95W消費する構成でも耐えられたので、安定して高電流を供給できるPowerDinにがんばって対応した意味はあったのかも。AMDのAPUでもcTDPを少し低めに設定してやれば十分動かせるでしょう。
競合との比較
極小のITXケースではメジャーだところだと Antec の ISK-110 や InWin の Chopin あたりが思い浮かびます。どちらもCPUソケット位置との相性がよければ、CPUクーラーの高さは「RG-L65S」とほぼ同じ48mmまでいけるようです(実際自分で組んだことはないので保証できません)
ISK-110 にNH-L9i+25mm厚ファンは
Mini-ITX ISK-110に VESA H77M-ITX i5-3570Tを組み込んで普段使い用に (rarak.jp)
こちらの方がやってらっしゃいます。
SilverStone の Milo10 も気になったのですが、公式サイトでかさ上げとブラケットなしでCPUクーラーの高さが43mmとなっています。もう少し高くても入りそうに見えるのですが。
単純に小ささだけ求めるなら ASRock の Deskmini もありますね。Mini-STXとあって、155 x 155 x 80 と容積は「RG-L65S」の198 x 198 x 65 より小さいです。今回は古いITXパーツの復活目的だったのと、CPUクーラー高さ48mmは不可能とのことで選択肢には入りませんでした。
まとめ
- 値段の割に剛性、作り、質感はかなり良い。
- ACアダプタは穴を拡張してPowerDinを使うことは無茶すれば可能。無難に使いたければ5.5mmプラグを使うか80mm版の方を選びましょう。
- ブラケットを外した場合のCPUクーラーの最大の高さは65mm版なら47~48mm。
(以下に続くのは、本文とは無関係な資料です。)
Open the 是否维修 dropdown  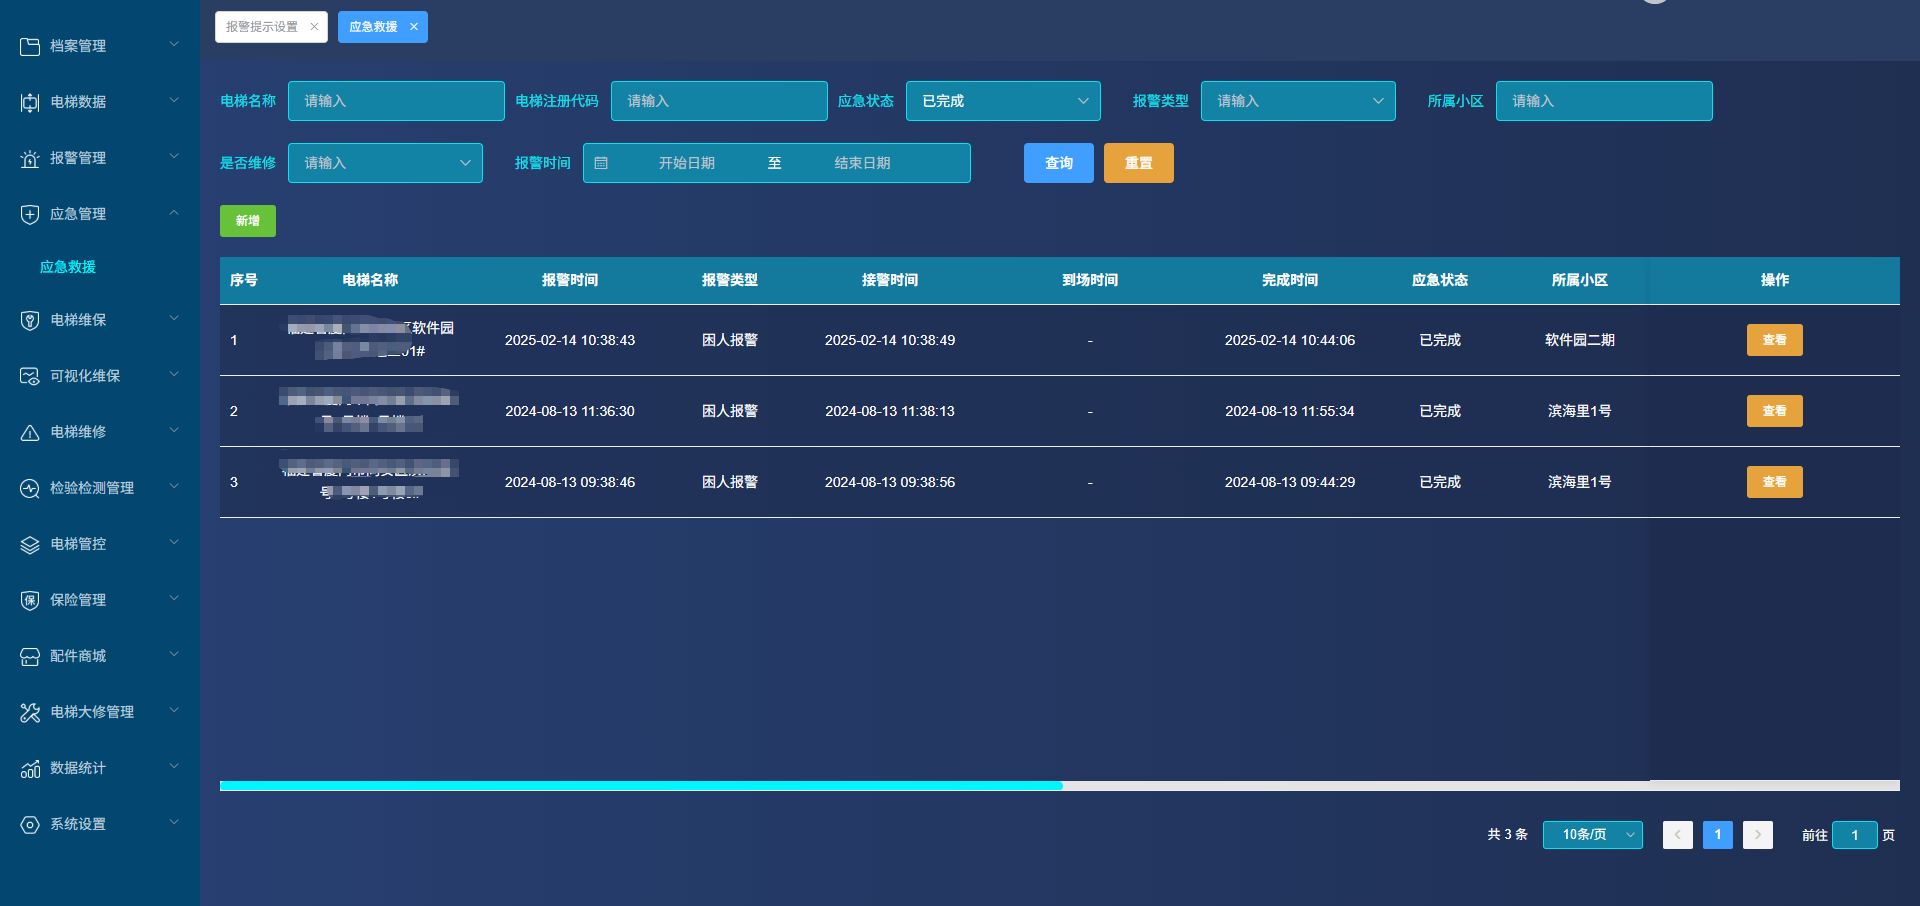[x=385, y=163]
80mm版ならおそらく62~63mm。
- ケースのUSB3.0はケーブルが固すぎて無茶しないとマザーと接続できない。使いたければ内部USB3.0延長ケーブルを使う、CPUソケットの位置が上過ぎないマザーボードを選ぶなど工夫が必要。固定が特殊なので市販のケーブルと置き換えは不可能。USB3.0も80mm版の方が使うのは楽。
極小でそこそこ冷えるITXなPCを組みたいなら苦労するのを覚悟で選んでみてもいいと思います。個人的には天板穴なしは冷却がきつすぎると思うので、穴ありをおすすめします。